As the county government writes the plan that will guide development in Loudoun for years to come, a small but dynamic new group has formed to protect the county’s farmland and open spaces.
Dubbed Save Rural Loudoun, the group is made up of a politically diverse set of people bound by a common concern about the course of development in western Loudoun. Among those is Soil and Water Conservation District Urban/Ag Conservationist and president of the Loudoun County Farm Bureau Chris Van Vlack, who said up until recently, western Loudoun has been buffered from development by the slowdown in the housing market since the 2008 recession began. But since then, he said, the economy has picked up.
“I think there was a feeling that if we’re going to protect agriculture in western Loudoun, preserve some critical mass of rural land, it’s got to be all hands on deck with the comprehensive plan,” Van Vlack said.
The first draft of the county’s next comprehensive plan is facing scrutiny at a number of public meetings starting this week, and much attention is being given to the new plan’s vision for urban-scale development along the Silver Line and for new mixed-use communities in eastern Loudoun. However, many people involved in conservation and agriculture worry the plan doesn’t do enough to protect the rural way of life in western Loudoun.
That includes another member of Save Rural Loudoun, Charles Houston.
“There are a lot of good words, but you get down into the details, and are there teeth behind those good words, or are there loopholes?” Houston said. “For example, affordable housing can either be something kind, to take care of people who are in need, or it can be a ruse by developers to let them get smaller lots, build small cheap houses, and make money that way. So which side is it?”
Van Vlack agreed.
“It has a lot of good language in it, and it has a lot of areas where, although there are sort of good feelings, there’s also a lot of words in there that provide a lot of wiggle room to somebody who maybe doesn’t have the best interests of the Rural Policy Area at heart,” Van Vlack said. “There needs to be action items in there, instead of just expressions of support for the rural policy area.”
But he said opening up the Rural Policy Area rules could backfire. He said development interests have a powerful influence in Loudoun’s government—including on the steering committee that shaped the first draft of the new comprehensive plan.
“They don’t live here, so it’s important that the people who live here have as strong of a voice as the folks who are sort of on the payroll to be at these meetings,” Van Vlack said. “And it’s tough, because unless you’re being paid to be there, you’re taking your own time, trying to shoehorn it into your day.”

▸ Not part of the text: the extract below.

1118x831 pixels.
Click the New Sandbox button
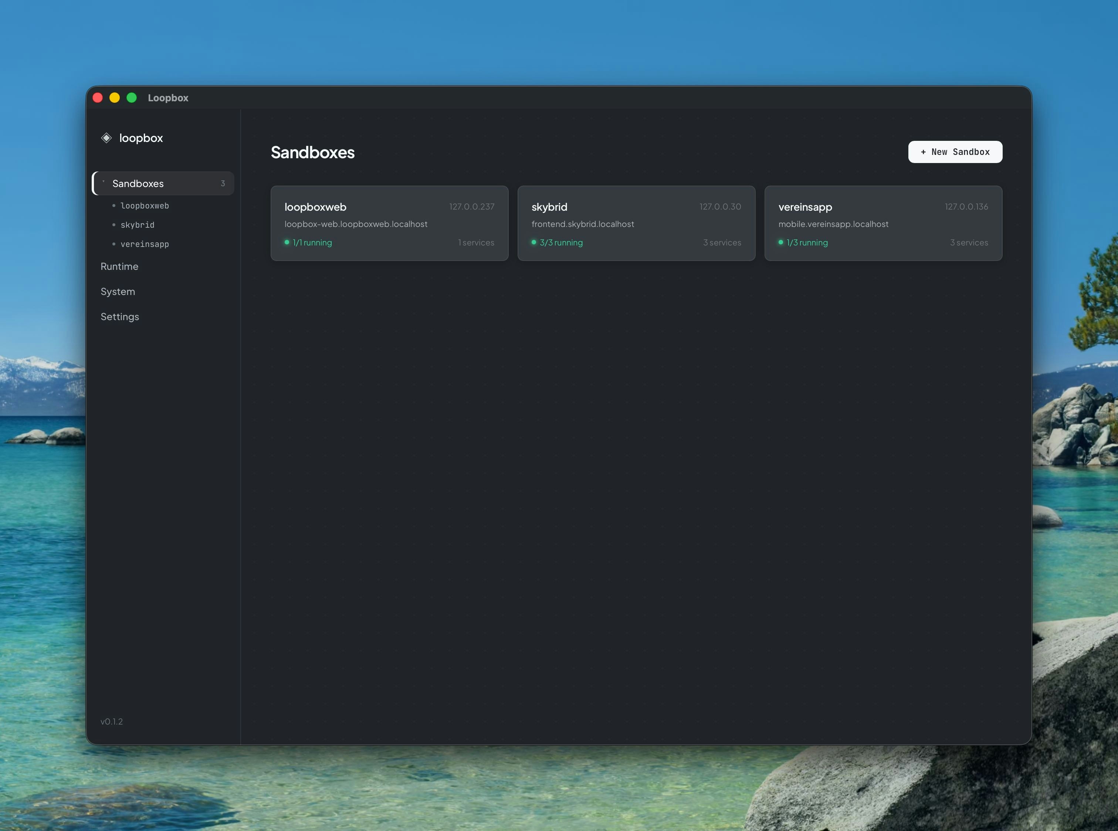tap(954, 151)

Houston said groups like the Board of Supervisors-appointed Zoning Ordinance Action Group, the Envision Loudoun stakeholder steering committee that shaped the first draft of the new comprehensive plan, and the Planning Commission give developers more weight than they do to ordinary citizens.
“Government should be by the people, for the people, and this is like, by some people on the board for developers, and it just really makes the populist streak in me irate,” Houston said.

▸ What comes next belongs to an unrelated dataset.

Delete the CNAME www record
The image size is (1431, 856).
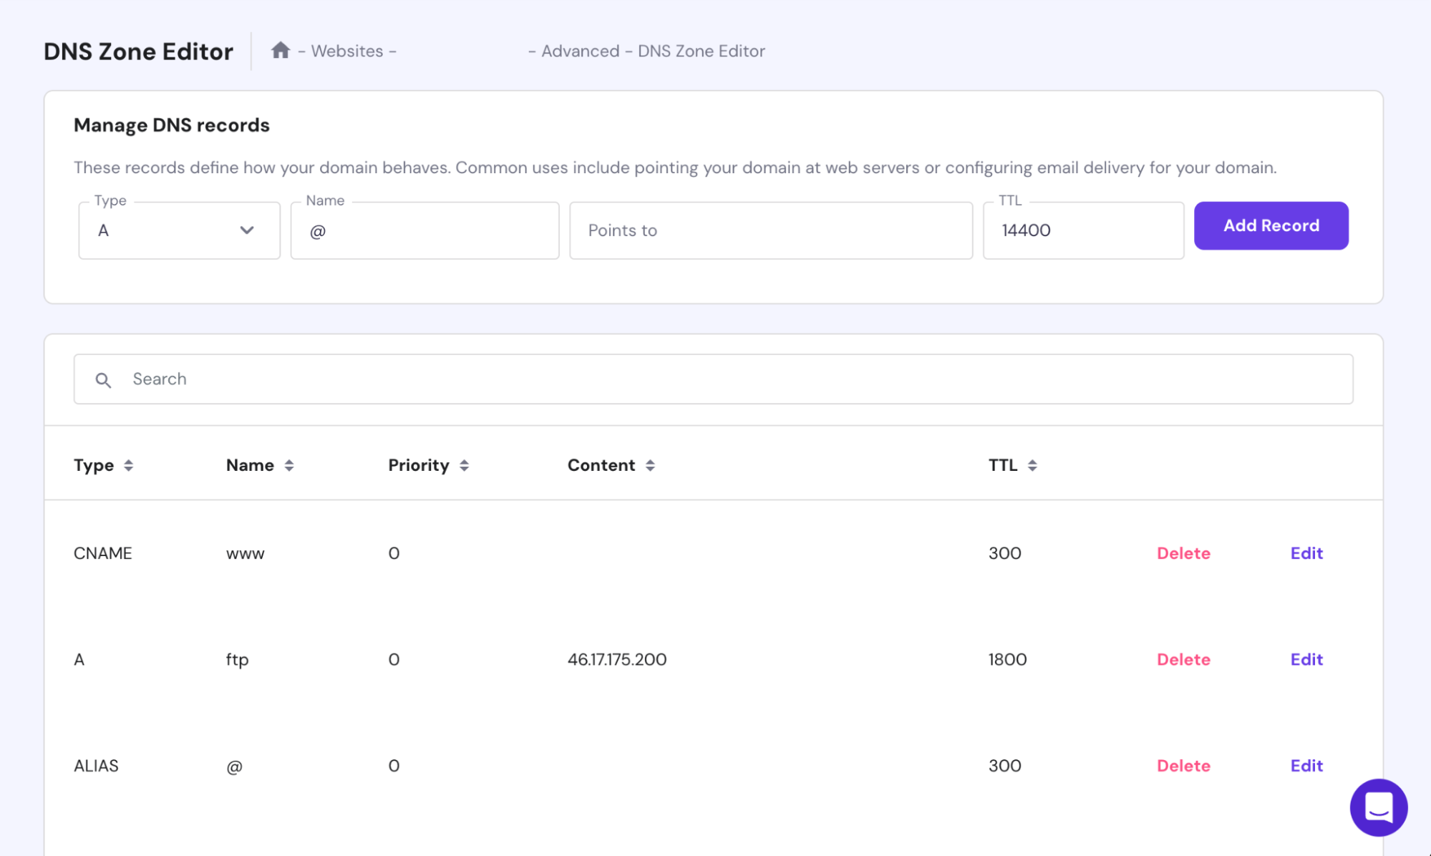pos(1183,553)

That makes revising rural zoning rules, which county supervisors instructed the steering committee not to do, a gamble.
“The worry is, if we open it up, a lot of the development interests are so well connected and powerful that we may end up in a worse situation than now,” Van Vlack said.

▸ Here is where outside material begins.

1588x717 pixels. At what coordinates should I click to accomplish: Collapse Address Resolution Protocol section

The group is not just about raising awareness, but specific ideas. Van Vlack raised the idea of a purchase of development rights program, which has been used in other localities and is on the books in Loudoun but has not been funded in years. He said that could permanently protect land without having to change zoning.
Houston said he expects the group to have a role in the 2019 Board of Supervisors election, pointing out which candidates might threaten the rural way of life in Loudoun and who might support it.
Save Rural Loudoun is not the first conservation-minded group in Loudoun, but its members say they want to have a particular focus.
“We thought there was a role for somebody who was focused just pretty much on farming and saving the open land, defining the things that keep the rural area looking the way it should look,” Houston said.
Houston said the group will be doing more to make itself heard, like more letters to the editor and advertising. And Van Vlack said members have been organizing meetings with county supervisors and their staff.
According to the Farm Bureau, Loudoun is home to more than 1,400 farms.
“We all come together in that we want to see open spaces and farmland protected in western Loudoun,” Van Vlack said.